In the US, people associate Samsung with phones and televisions, confined to the electronic sphere. However, in Korea, Samsung is a vast company with products much broader than electronics – such as Samsung Bio Logistics, the first of today’s three company visits. Samsung Bio Logistics focuses on the development of biological drugs, a field that I was relatively unaware of before now. In contrast to chemical drugs, biological drugs are made from living organisms such as plants, animals, microorganisms or even humans. And compared to chemical drugs, they have much more complex structures and are therefore much costlier to produce. Despite this, biological drugs are becoming increasingly popular: in 2000, only a few of the top ten medical drugs were biological, while in 2016, 7 of the 10 were. Samsung Bio Logistics develops these drugs and sells them to various pharmaceutical companies.
After lunch, we headed to Seoul City Hall for a tour of the buildings.
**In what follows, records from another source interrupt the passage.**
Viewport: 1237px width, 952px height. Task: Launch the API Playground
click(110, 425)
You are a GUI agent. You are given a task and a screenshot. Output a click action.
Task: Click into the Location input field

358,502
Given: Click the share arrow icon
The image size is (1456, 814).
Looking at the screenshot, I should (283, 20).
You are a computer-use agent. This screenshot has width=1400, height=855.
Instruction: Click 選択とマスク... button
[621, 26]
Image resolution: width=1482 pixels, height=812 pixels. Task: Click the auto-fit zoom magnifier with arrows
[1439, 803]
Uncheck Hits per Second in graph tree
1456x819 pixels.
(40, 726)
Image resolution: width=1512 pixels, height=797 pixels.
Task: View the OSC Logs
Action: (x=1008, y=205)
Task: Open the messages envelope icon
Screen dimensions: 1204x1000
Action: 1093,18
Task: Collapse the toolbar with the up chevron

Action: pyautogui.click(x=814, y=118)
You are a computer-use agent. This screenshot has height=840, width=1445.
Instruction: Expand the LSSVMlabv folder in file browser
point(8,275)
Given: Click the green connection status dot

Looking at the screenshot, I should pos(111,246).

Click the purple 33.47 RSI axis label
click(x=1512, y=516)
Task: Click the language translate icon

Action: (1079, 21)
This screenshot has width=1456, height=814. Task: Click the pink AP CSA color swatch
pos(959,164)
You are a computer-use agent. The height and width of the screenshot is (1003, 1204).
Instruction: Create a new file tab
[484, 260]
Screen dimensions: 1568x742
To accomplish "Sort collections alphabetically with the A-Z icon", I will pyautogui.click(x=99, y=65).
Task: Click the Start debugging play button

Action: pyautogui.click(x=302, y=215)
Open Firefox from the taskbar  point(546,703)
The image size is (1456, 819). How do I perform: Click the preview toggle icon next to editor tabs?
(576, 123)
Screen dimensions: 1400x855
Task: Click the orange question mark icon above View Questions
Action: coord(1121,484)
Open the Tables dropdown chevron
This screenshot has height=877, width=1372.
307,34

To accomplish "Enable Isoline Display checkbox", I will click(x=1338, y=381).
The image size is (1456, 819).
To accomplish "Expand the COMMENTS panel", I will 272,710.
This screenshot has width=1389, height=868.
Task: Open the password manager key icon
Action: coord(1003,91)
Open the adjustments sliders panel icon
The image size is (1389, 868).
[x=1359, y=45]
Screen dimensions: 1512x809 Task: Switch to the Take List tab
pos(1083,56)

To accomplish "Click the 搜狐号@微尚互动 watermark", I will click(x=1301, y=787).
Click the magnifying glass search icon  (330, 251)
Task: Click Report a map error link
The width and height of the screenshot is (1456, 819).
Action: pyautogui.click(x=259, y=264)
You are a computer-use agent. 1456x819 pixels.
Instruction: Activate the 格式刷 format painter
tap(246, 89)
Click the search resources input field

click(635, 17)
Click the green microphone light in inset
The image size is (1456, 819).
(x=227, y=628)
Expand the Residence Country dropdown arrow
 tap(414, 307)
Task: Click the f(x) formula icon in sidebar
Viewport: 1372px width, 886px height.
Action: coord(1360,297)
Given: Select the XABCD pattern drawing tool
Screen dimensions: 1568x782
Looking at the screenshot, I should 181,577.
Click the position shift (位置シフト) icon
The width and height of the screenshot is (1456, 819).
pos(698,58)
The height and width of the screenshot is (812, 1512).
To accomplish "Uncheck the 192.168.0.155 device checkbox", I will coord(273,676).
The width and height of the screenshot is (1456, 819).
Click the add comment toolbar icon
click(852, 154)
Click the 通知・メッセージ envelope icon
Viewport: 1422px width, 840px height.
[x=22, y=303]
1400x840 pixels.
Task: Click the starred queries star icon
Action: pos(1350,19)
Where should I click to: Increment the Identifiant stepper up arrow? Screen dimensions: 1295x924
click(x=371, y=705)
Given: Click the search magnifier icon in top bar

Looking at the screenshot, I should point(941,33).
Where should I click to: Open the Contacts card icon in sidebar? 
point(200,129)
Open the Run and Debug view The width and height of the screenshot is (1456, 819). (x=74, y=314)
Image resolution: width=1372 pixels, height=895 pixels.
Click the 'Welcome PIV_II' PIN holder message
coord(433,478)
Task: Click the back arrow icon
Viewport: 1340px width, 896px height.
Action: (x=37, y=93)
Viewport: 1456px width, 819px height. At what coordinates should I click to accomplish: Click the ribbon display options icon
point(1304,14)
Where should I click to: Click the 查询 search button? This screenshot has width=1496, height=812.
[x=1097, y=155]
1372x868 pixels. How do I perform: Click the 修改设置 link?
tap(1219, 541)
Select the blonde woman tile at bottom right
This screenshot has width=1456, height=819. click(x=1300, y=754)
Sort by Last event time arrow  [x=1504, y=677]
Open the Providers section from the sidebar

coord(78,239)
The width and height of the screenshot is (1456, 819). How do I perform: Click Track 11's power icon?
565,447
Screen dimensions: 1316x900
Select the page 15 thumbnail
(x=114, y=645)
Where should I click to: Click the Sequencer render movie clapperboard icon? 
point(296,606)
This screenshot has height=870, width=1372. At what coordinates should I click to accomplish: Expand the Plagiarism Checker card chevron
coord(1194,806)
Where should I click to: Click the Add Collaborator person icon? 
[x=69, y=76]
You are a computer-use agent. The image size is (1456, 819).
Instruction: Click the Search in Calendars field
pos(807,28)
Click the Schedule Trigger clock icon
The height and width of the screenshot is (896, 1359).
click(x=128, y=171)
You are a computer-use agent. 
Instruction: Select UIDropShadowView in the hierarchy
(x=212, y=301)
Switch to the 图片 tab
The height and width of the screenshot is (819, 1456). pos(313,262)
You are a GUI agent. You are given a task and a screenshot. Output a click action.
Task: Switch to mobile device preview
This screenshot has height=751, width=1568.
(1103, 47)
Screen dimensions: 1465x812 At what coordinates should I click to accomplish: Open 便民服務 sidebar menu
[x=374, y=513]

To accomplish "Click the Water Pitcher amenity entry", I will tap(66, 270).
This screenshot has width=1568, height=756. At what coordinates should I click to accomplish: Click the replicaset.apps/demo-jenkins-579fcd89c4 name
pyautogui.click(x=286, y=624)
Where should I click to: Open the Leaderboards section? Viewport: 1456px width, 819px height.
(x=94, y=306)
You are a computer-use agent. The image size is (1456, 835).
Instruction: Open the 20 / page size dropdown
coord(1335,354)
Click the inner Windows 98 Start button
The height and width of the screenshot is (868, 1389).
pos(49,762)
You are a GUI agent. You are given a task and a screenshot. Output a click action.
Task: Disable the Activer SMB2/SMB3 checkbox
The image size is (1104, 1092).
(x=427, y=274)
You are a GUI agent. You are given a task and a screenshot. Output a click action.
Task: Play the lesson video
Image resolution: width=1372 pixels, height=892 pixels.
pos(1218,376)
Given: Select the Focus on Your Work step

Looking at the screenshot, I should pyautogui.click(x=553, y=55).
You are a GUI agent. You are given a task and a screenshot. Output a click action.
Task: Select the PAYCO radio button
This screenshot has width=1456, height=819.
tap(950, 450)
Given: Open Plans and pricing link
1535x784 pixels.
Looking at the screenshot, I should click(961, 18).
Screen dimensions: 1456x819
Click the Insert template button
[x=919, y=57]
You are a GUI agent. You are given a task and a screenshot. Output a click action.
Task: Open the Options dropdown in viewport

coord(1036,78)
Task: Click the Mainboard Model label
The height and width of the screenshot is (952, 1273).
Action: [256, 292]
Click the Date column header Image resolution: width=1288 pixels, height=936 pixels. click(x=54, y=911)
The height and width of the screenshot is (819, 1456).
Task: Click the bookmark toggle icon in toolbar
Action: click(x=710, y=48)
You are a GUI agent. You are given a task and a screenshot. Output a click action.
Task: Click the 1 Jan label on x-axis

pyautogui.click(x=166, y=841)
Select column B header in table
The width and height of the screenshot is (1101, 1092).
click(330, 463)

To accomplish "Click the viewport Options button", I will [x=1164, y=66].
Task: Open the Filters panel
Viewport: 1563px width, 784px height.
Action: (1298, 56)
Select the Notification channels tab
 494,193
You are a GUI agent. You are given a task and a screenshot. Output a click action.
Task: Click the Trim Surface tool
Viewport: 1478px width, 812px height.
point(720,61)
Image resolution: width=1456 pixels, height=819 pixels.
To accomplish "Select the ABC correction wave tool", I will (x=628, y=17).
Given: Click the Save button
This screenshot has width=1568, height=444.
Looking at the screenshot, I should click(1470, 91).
Yes, buildings – Seoul has both a new and old city hall. The old city hall was built in 1925 during the Japanese occupation and therefore is a pretty prominent reminder of a painful time in Korean history. Due to this, in 2012 a new city hall was built directly behind the old one. The building’s shape is extremely unique and at first glance it looks as if a massive wave is eclipsing the older building. I think it sends a powerful message about Korea’s ability to move on from its turbulent history – however, some Japanese people have found the design offensive because of its similarity to a tsunami.
During our tour, we learned about the environmentally-friendly aspects of the building, such as the numerous solar panels lining the roof, as well as the vast walls of plants that regulate air temperature. The sight of solar panels on top of buildings isn’t a rare sight in Seoul, and I think their presence on the top of a prominent government building sends a powerful message about the importance and value the South Korea places on sustainability.
Following city hall was a tour of the Seoul Global Startup Center. As an engineering major this wasn’t as applicable to me, but the visit did make me appreciate just how difficult it is to run a successful startup in a foreign country, without innate ties to the culture.
We wrapped up the day with a visit to Seoul Tower – from the top, the lights of the city seemed to stretch on forever.